Vanuatu has qualified for the OFC Under-19 Men’s Championship 2024 in July following their 2-0 win over the Cook Islands at the VFF Freshwater Stadium in Port Vila on Monday.
The hosts had defeated Tonga and American Samoa earlier in the qualifying event over the past two weeks.
The visitors were reduced to 10 men when midfielder Shane Tuteru copped two yellow cards for foul play, which saw him marched off in the 40th minute.
Tonga finished the three-round tournament with a win, pipping American Samoa 4-3 in their final game.
Having claimed a draw against the Cook Islands and a loss to Vanuatu, the Tongans wanted a win to complete their campaign.
Coach Lui Muavesi said he was happy for the team, especially for being resilient to claim a win.
OFC said the final match of the three-round qualifying tournament had become a veritable grand final with Vanuatu and the Cook Islands both unbeaten heading into their third match – the home nation with two emphatic wins and the visitors with a win and a draw.
The Cook Islands – needing a win to progress – started strongly, enjoying territorial dominance in the opening salvos despite playing into a brisk wind.
But they failed to utilise their height advantage, twice aiming relatively long-range free kicks at the goal rather than heads.
Vanuatu looked slick when they employed their short passing game, but the Cooks maintained their shape and made it difficult to weave through the traffic, especially as they were robust in challenges – conceding two yellow cards in the first 26 minutes.

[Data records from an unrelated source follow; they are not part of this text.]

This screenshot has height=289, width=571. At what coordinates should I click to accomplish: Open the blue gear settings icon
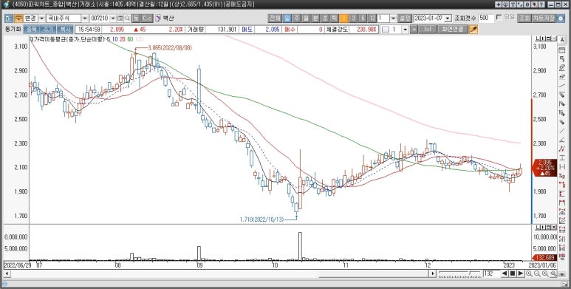pyautogui.click(x=561, y=18)
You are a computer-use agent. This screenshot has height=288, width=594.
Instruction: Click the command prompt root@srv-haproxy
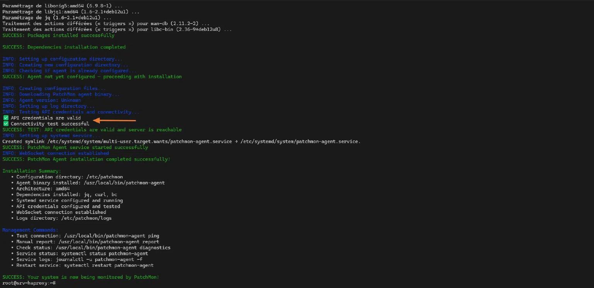click(x=28, y=283)
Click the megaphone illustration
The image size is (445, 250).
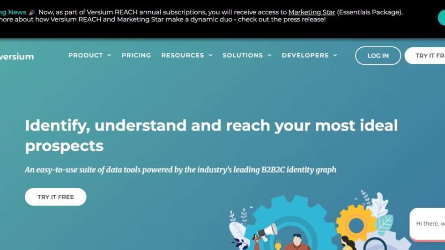pyautogui.click(x=267, y=230)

In the end, the host proved too strong and took the game plus the July spot to face the best of the region in Samoa.
Coach Musavesi said Tonga were unlucky at the event.
They had drawn the Cooks in their first game and held Vanuatu to a nil-all draw at halftime in their second game.

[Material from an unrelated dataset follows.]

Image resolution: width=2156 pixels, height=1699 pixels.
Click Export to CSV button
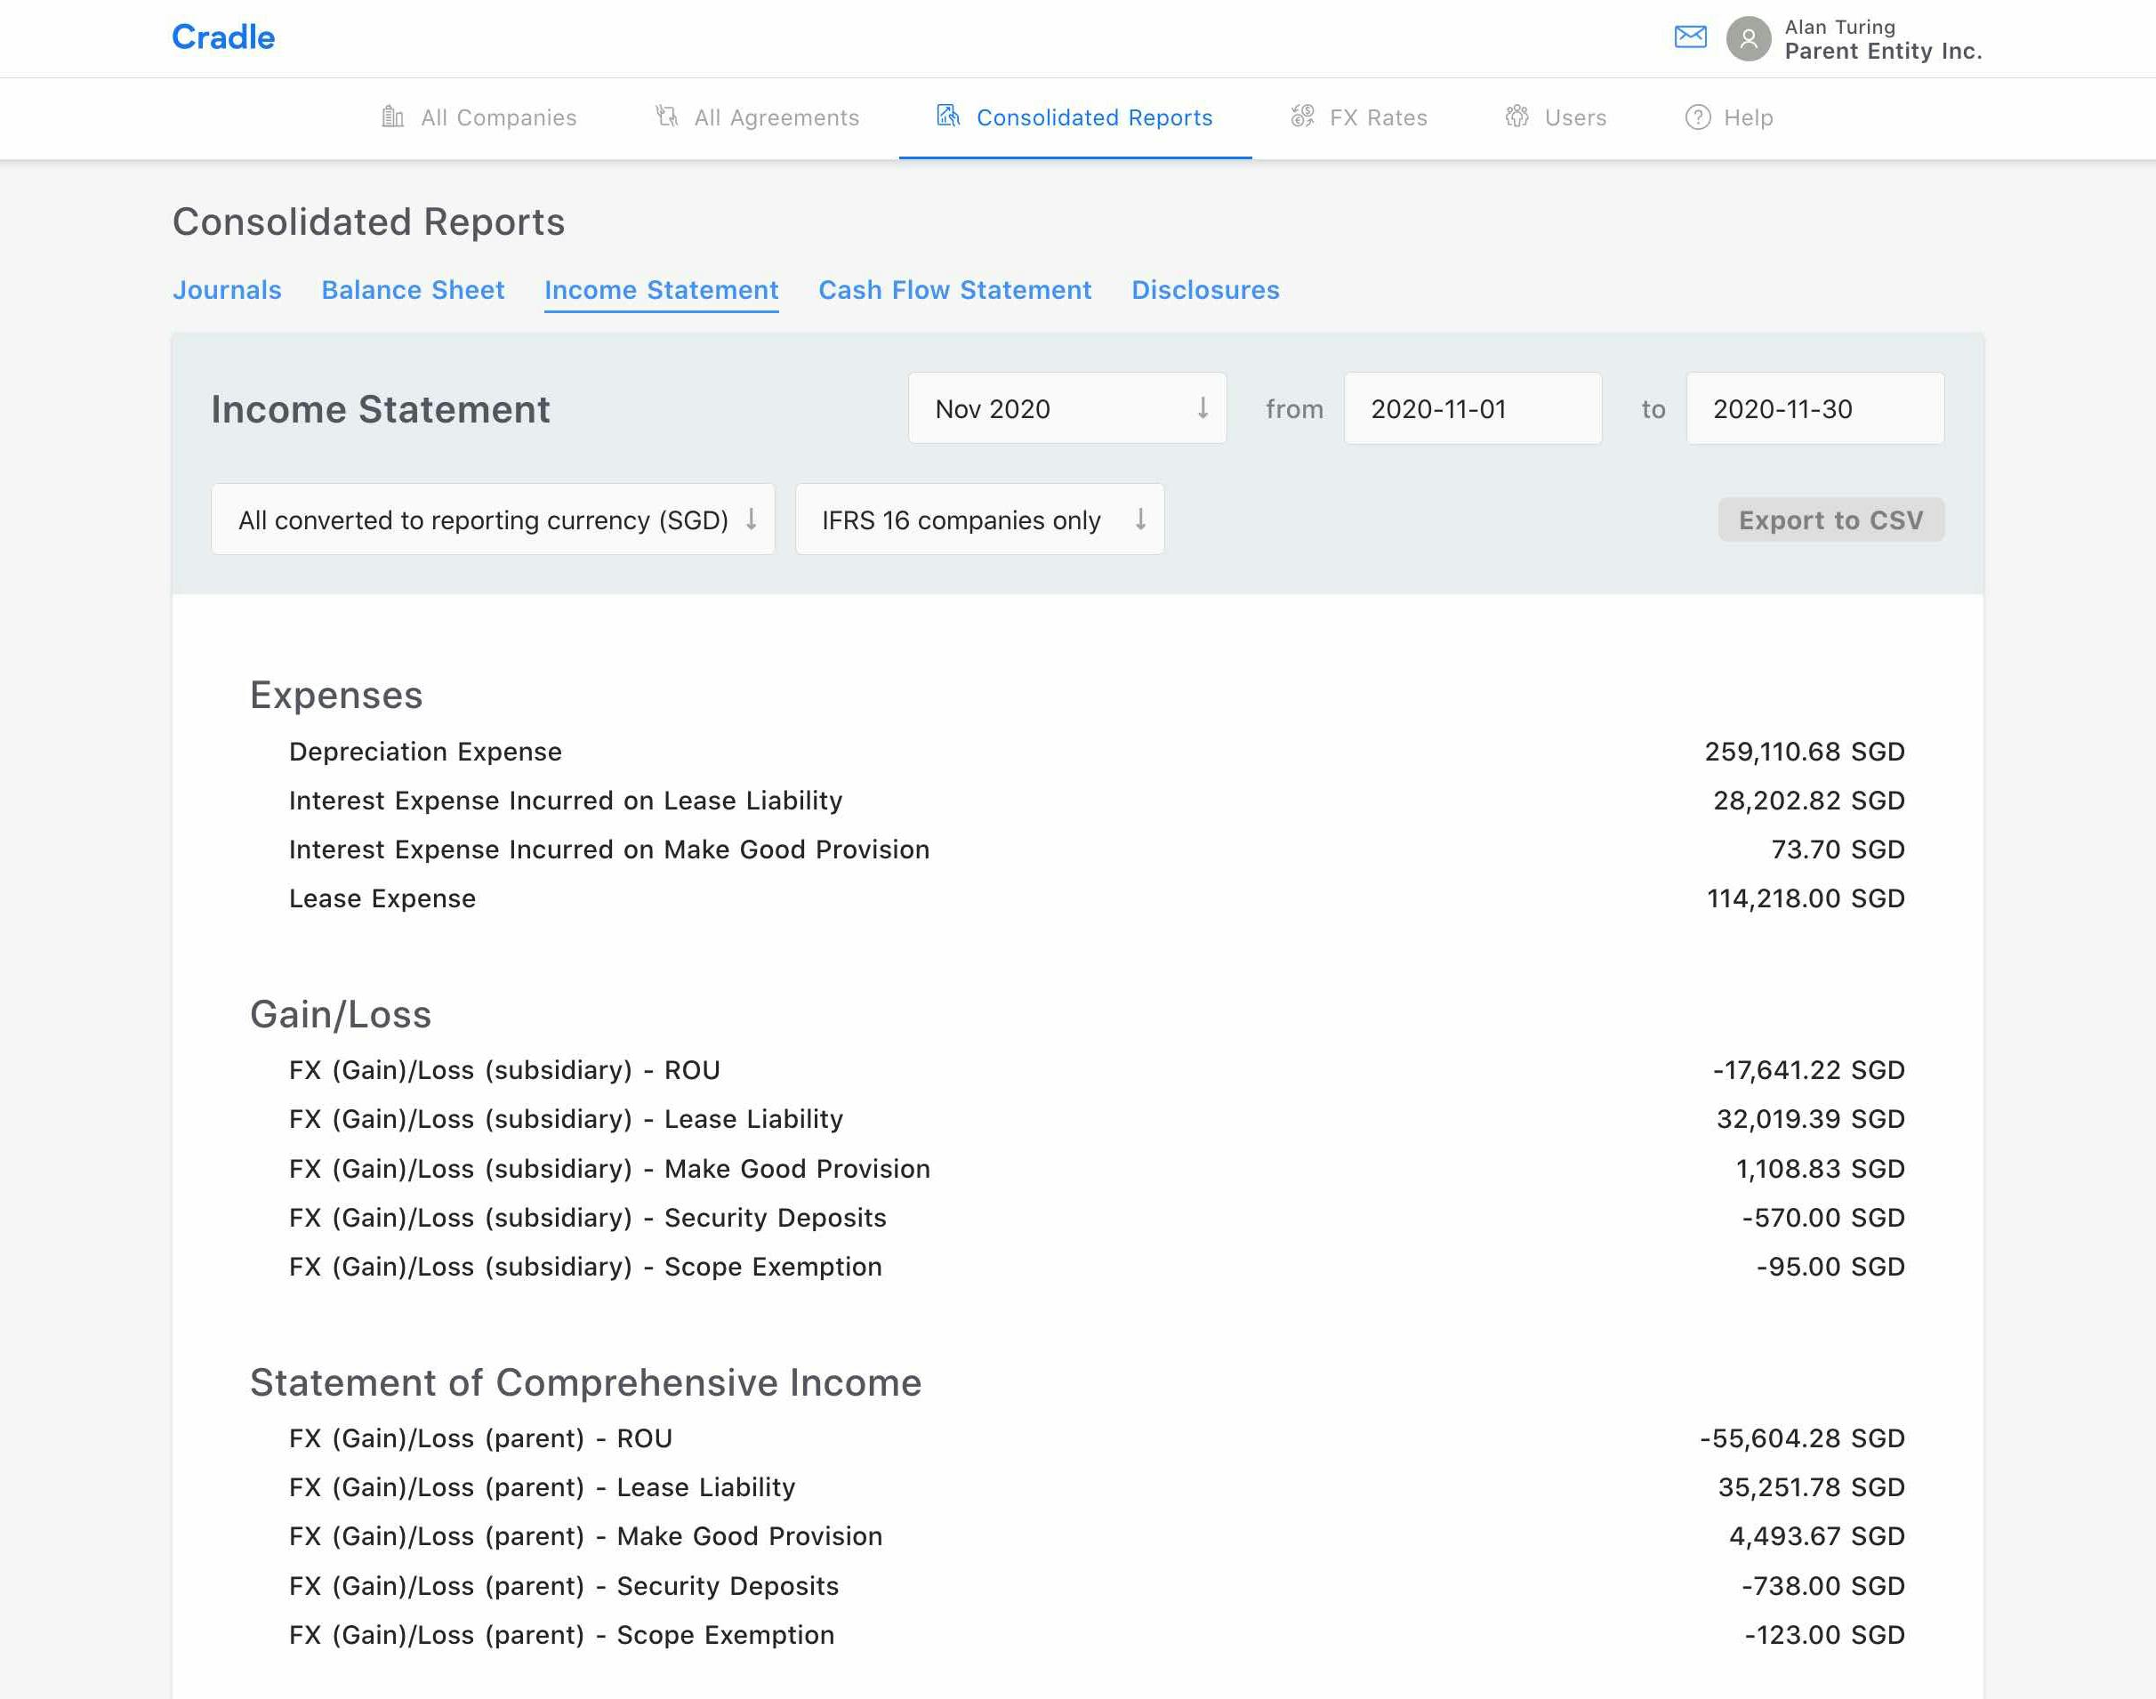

But they lost the game in the end.
Coach Muavesi said he was happy with the end result, adding the loss to Vanuatu was ‘just unlucky’.
“Happy with the team because they came back strong in the last game,” he said.

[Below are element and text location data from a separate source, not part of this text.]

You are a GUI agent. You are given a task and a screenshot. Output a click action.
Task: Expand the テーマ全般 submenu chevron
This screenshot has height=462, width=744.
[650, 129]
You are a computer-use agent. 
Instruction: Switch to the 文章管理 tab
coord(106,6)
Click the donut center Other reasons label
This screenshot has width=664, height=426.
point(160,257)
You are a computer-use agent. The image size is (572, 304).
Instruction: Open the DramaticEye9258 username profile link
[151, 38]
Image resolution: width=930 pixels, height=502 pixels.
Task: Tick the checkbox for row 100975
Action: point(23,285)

“If we had won against Vanuatu we could have been the winner of the event but still happy.”
Both teams were playing solely for pride, unable to snare the last remaining place at July’s OFC U-19 Men’s Championship in Samoa.
Tongan captain William Foliaki opened the scoring in the 16th minute when he controlled a cross with aplomb and slotted home.
The scores were levelled just two minutes later when American Samoa’s trailing left winger Daniel Lee pounced on a blocked shot on goal and calmly finished past goalkeeper Siosiua Moimoi into the bottom left-hand corner.
American Samoa continued to press with athletic striker Petu Pouli at the heart of their attacking efforts.
A long range shot in the 33rd minute gave Moimoi a scare, but the Tongan goalkeeper timed his leap excellently to protect his goal.
Three minutes later Pouli chased a bouncing ball into the box, but Moimoi jumped high to slap the ball away, collecting Pouli in the head in the process.
Tonga broke the 1-all halftime deadlock eleven minutes into the second spell when midfielder Tomasi Armitage burst into the box after beating the offside trap in a desperately tight call, staying calm to push the ball across the goal for the ever-threatening Vilikisepi Tai to tap in.
Just three minutes later Tonga went 3-1 up when the fresh legs of Monte Vaekau, on at halftime, side-stepped and rounded American Samoa goalkeeper Felise Fata to score.
American Samoa struck back within ten minutes when Pouli roared on to a head-on from Mike Sefo and left-footed a crisp shot past replacement goalkeeper Unaloto Pahulu.
But Tonga created a two-goal buffer once again within five minutes when Tai muscled his way into the box and beat Fata’s despairing dive.
There were four yellow cards shown in the second half – two to each side – as each nation became increasingly desperate, with that urgency rewarded for American Samoa when Pouli converted a penalty kick in added time after substitute Tia Silao was taken out by a flying Pahulu.